I don’t know what to do. What started as possibly the best day of my life turned into… this.
It all started with her. She was perfect. She was everything. I knew it from the moment my eyes fell upon her. I did a double, triple take. Almost crashed my car in the process. The mannequin, so lifelike, just standing on the corner of the street.
What? Some sort of advertisement? I pulled into the parking lot and scrambled out of my car. Thinking back, maybe I was already under its spell even then.
As I approached, people walked to and fro, stepping around it and moving on with their day. Nobody paid it any mind. I couldn’t understand it.
You see, the statue was beautiful.
A tall woman, her silken hair blowing across her nearly bare body. She stared resolutely ahead, right into my eyes…. She captured my gaze, immediately. Cradled me in her vision, stared deep into my soul… saw me… for me. And I could see into her, too. Past her pale exterior, deep into a space of warmth and love and light. The comfort of being held, being known. An eternity of notice and care swept through in the time my breath hitched in my throat.
I blinked before she did. Then, I could breathe again. My vision flowed down her body, following the curve of her breasts, her hips, her thighs and back again, caught in the river of her motionless motion. One hand of hers clutched a ribbon about her, a ribbon that threatened to spill away in the wind and expose all of her.
The other hand reached forward, outstretched, palm up. Fingers extended, just for me.
It made me feel… a lot of things.
Enraptured.
Pitying. She needed someone. She needed me.
Angry. How could no one take notice of the magnificent work before them?
Yes. She needed me, and I needed her.
I stared at her more. Drew closer and closer. Her shapely lips were pursed just a little, as if she’d speak any moment. What words were locked within the marble? A question? An invitation?
No matter what it was, my answer was already yes.
Gods yes.
Anything for you, Yes.
Everything for you, YES.
As I neared enough to take her hand, near enough to almost …kiss… those perfect lips, I noticed the plaque at her feet.
“Take my hand, and be forever changed.”
…y-yes…
She saw me. She knew me.
The people walked past us, ignored us, paid no mind to the moment we were having together.
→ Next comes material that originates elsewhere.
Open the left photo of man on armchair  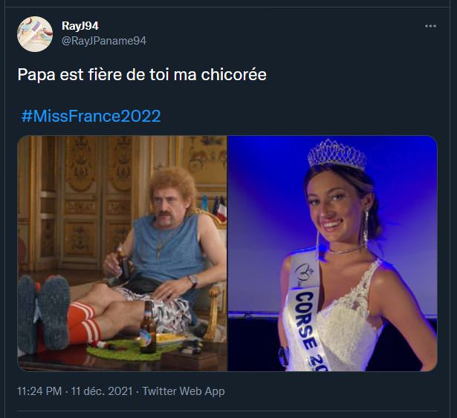coord(123,252)
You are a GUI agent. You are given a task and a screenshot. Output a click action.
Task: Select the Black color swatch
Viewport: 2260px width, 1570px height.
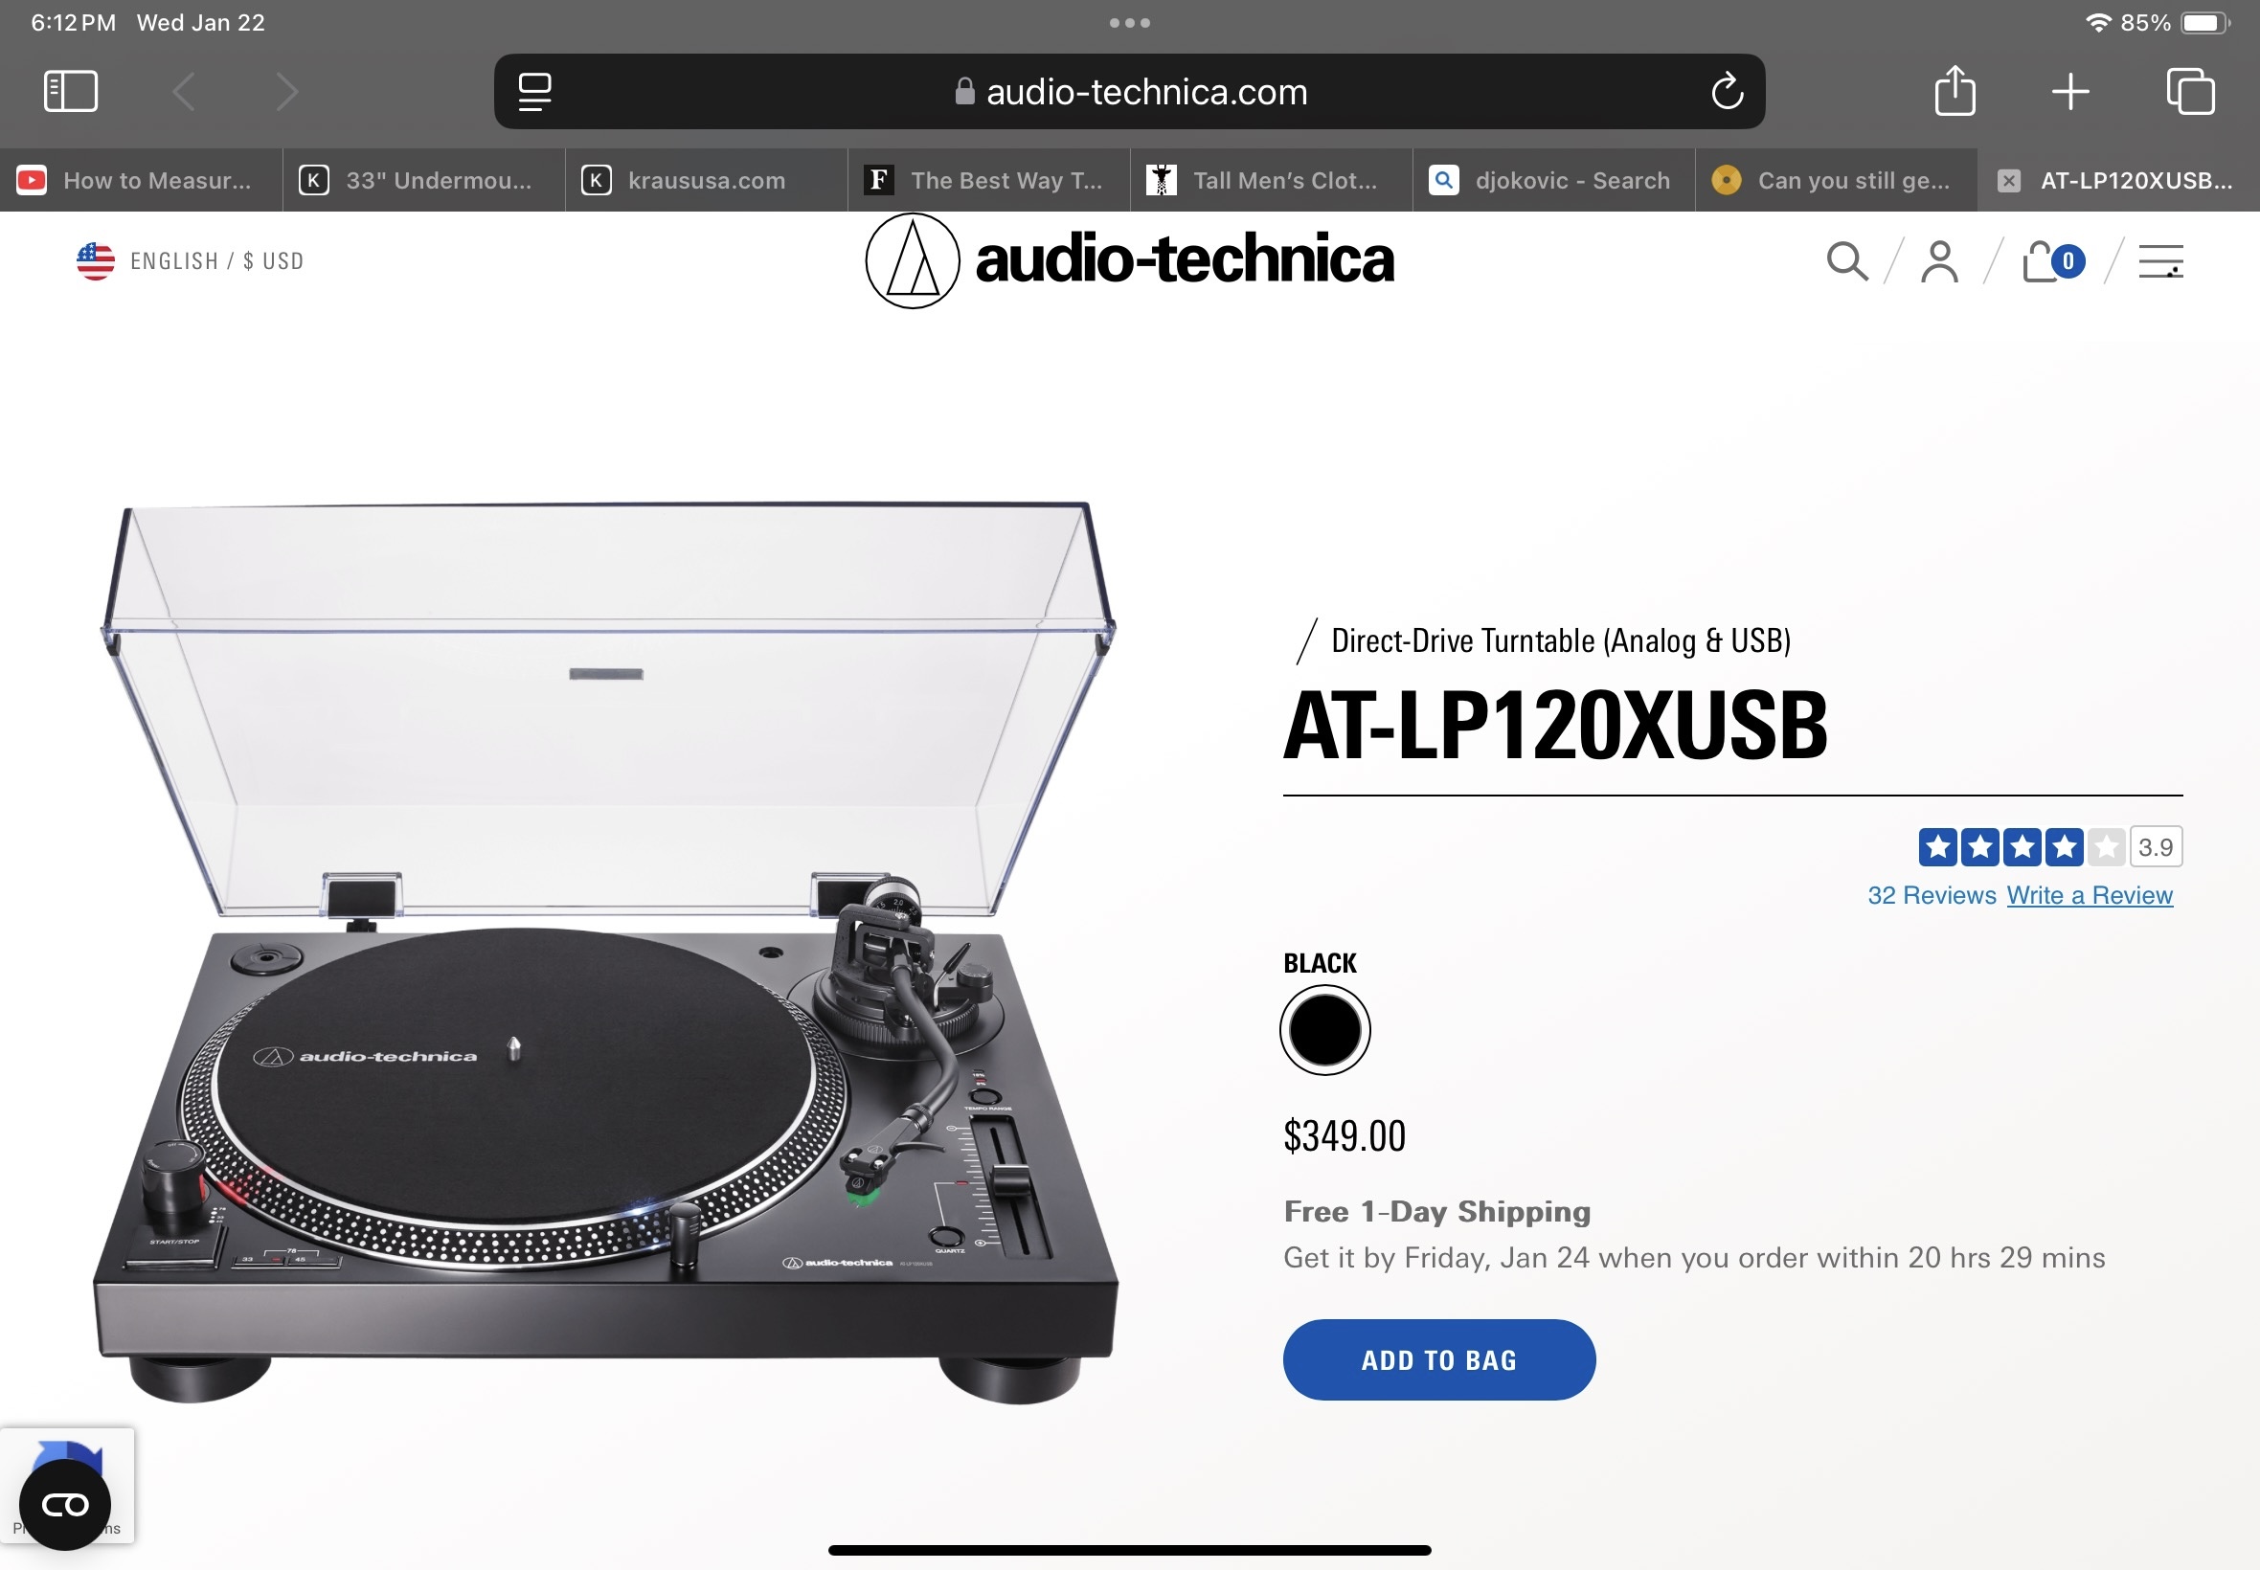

This wasn’t exactly new for me. At the end of the day, some people are trash. They look down on anyone and anything else… if they bother to see them at all.
…yes…
She… she saw me. In a world where I was shit on by my parents for lackluster grades, hazed by my classmates, overlooked at work, rejected by all the pretty girls…. She could see me, envelop me, let me in.
…Yes….
No one else paid me any mind, but were quick to shut me down if I complained about anything. Always going on about how good I had it, how I was just too lazy, too selfish, too needy, all while taking and taking and taking from me. But not her. She wanted to give.
…YES..
All she asked for was my hand. My company. My embrace…. To give love… to receive love. They were all unworthy, marching on by like the shitty fucks they were, unable to see true beauty. But just as she could see me, I could see her.
Perhaps we were made for each other, because the answer was always yes.
“I wouldn’t do that.”
My reverie shattered into a thousand stained glass pieces, the colors of the day bleeding in.
“What?” I looked around, spotted a kid a few yards off. She was staring at me.
“I wouldn’t do that,” she repeated. “Whatever you’re about to do, don’t.”
I looked back to the statue. The sun broke through the clouds, lit her up in golden hues. Everything about her, around her, perfect. Everything fuller, brighter, louder, more melodious.
I looked back to the kid. She wasn’t quite looking at me after all; not quite looking at my gorgeous goddess either. Her gaze hovered somewhere in between. I sneered.
“Hey kid, you blind? Why don’t you mind your own business?”
The kid didn’t balled her fists and sighed, but didn’t say anything.
“Whatcha gonna do, huh?” I asked. “Nothin. Like I said, mind your business.”
Another kid came up then, taller. He, on the other hand, stared directly at me.
“What?” I took a step toward him. He didn’t flinch. What fuckin brats.
Still staring at me, he said to the girl: “Let’s go.”
She didn’t move.
“Yeah, listen to your boyfriend, ya brat,” I chimed in.
He tugged at her shoulder. “Claudie!”
She sighed and turned to go. “It’ll be our problem later,” she muttered.
I thought about going after them. Who did they think they were, just gawking at me while I’m minding my own business? They probably wanted to make fun of me and even now were likely going to go talk shit.
But then I looked back to Her.
Finally, we were alone. No one else paid us any attention. People sat around, or they walked on by, but no one said anything, no one saw this special connection we had. It was perfect.
I beheld her again. So beautiful. So perfect.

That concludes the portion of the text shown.